Nevertheless, resveratrol treatment reduced oxidative stress associated with increased eGFR in male IgAN patients.

It is noteworthy that results of the 52-week BEAM study conducted in CKD patients with T2DM showed similar increases of eGFR and albuminuria after bardoxolone methyl treatment, which is also known to possess antioxidant and Nrf2 activator capacity [33].

It is conceivable to suggest that there could be common mechanisms by which resveratrol and bardoxolone methyl could provoke increased urinary albumin excretion, as we summarized our hypothesis in Figure 7.

Figure 7: Possible mechanisms by which resveratrol treatment leads to increased glomerular filtration rate (GFR) and proteinuria in IgA nephropathy.

In addition, increased proteinuria found here with resveratrol treatment was also noticed in bardoxolone methyl-treated CKD patients with T2DM in the BEACON trial [34,35].

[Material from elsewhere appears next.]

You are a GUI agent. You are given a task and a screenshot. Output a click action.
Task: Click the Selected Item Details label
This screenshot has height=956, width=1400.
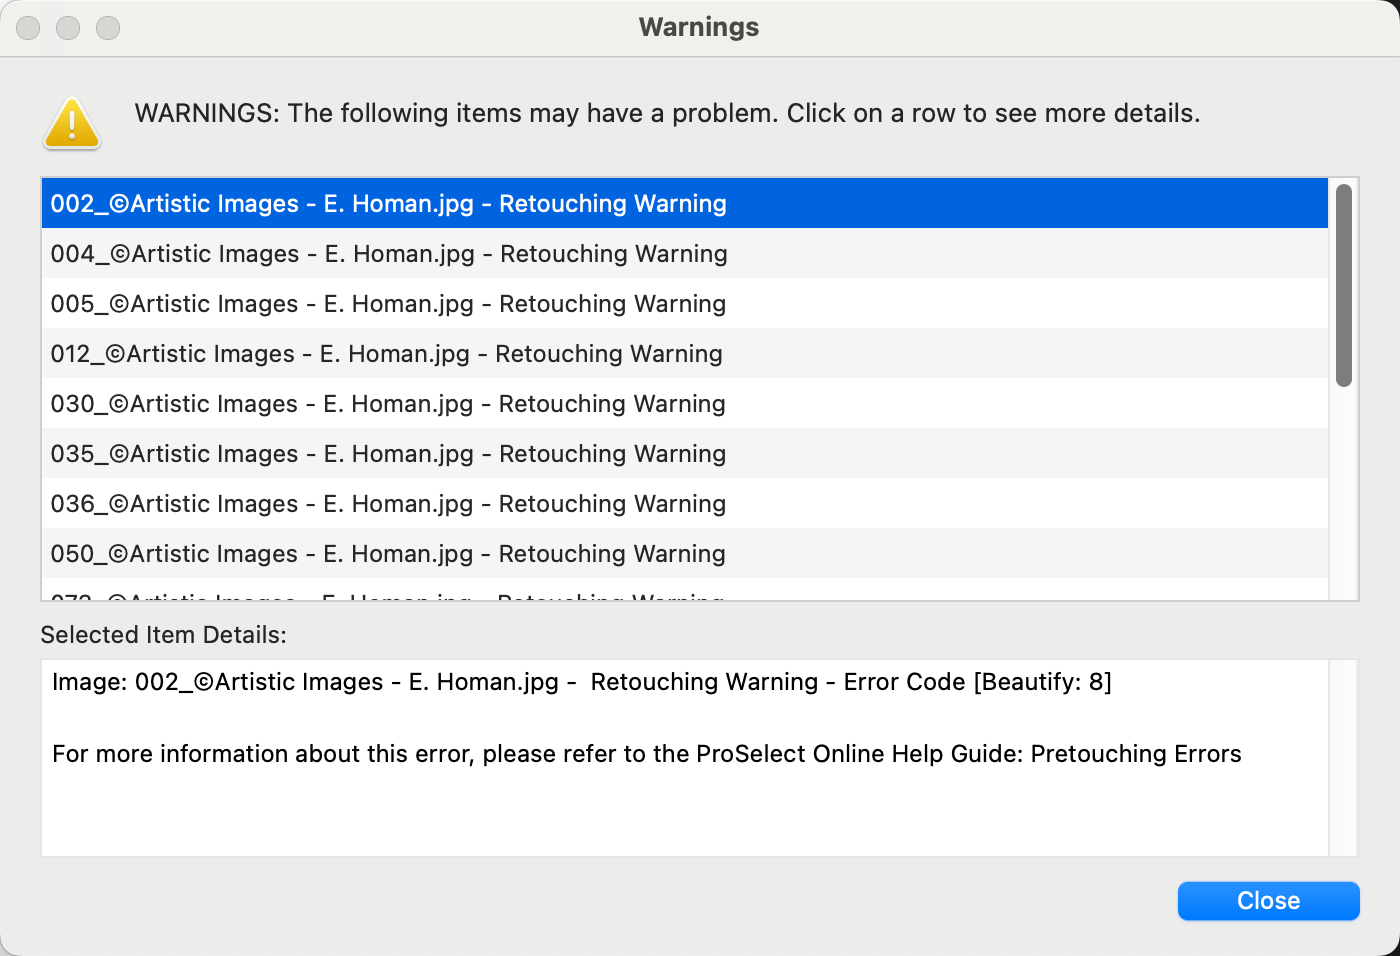pyautogui.click(x=163, y=635)
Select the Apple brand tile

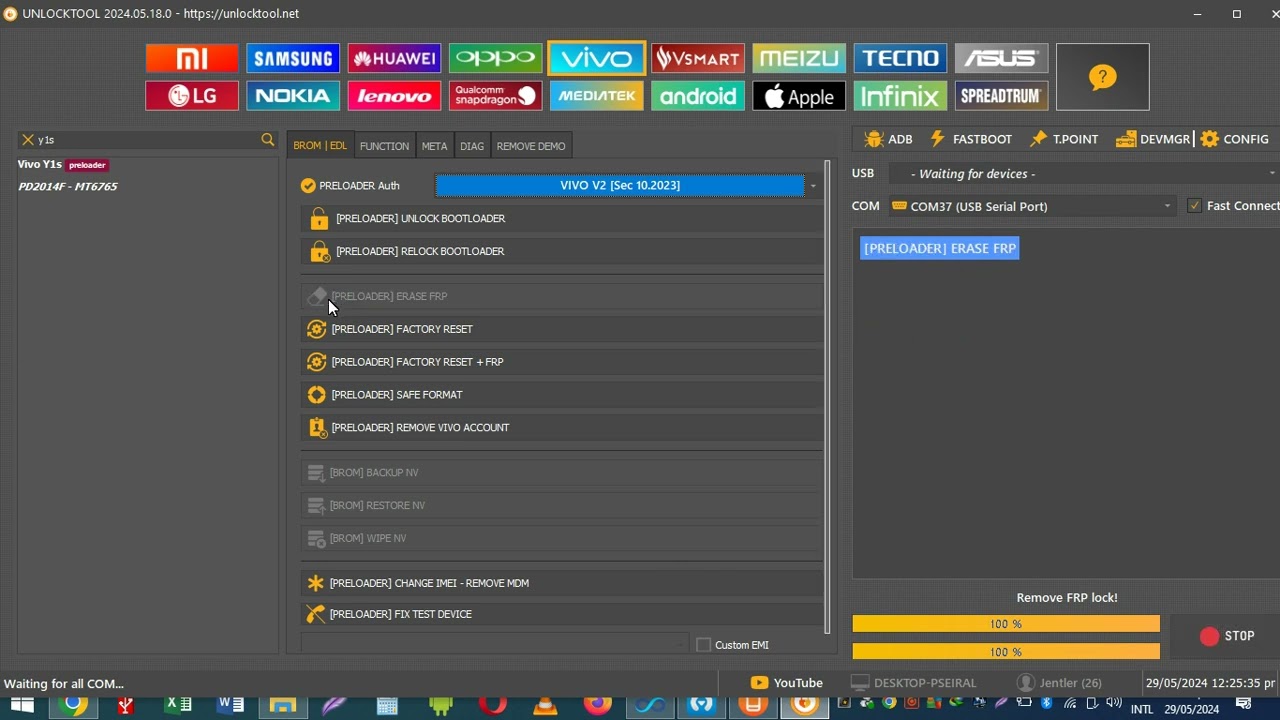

Consequently, in kidney failure augmented hyperfiltration of the residual nephrons may lead to increased proteinuria and advanced decline of the renal function [36,37] (Figure 7).

In conclusion, our results suggest that resveratrol treatment, as bardoxolone methyl therapy was indicated earlier in CKD patients with T2DM is not recommended in patients with IgA nephropathy. Limitations include the small number of cases due to increased albuminuria observed by the interim analysis leading to early termination of this study.

The present scientific contribution is dedicated to the 650th anniversary of the foundation of the University of Pécs, Hungary.

László G. Mészáros is the owner of Argina Ltd (Fót, Hungary), the vendor of resveratrol capsules. All other authors declare that they have no conflicts of financial interest.